Task directions
Repeat only the stretch of lines below that runs from the line with "Task: Open the ellipsis menu for Labels field" through the line with "Viewport: 999px width, 596px height.", unaltered.

Data provided
---
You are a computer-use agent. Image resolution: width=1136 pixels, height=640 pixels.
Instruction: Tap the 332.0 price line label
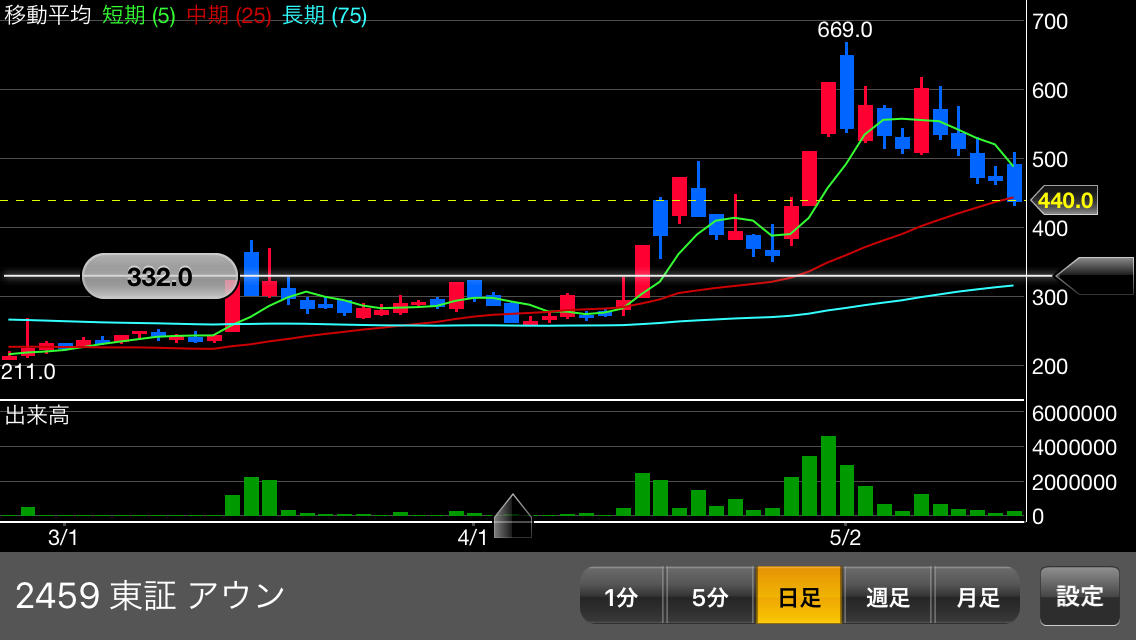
---
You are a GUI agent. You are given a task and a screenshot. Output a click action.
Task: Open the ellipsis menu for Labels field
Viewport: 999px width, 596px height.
---
Solved exercise
Task: Open the ellipsis menu for Labels field
Viewport: 999px width, 596px height.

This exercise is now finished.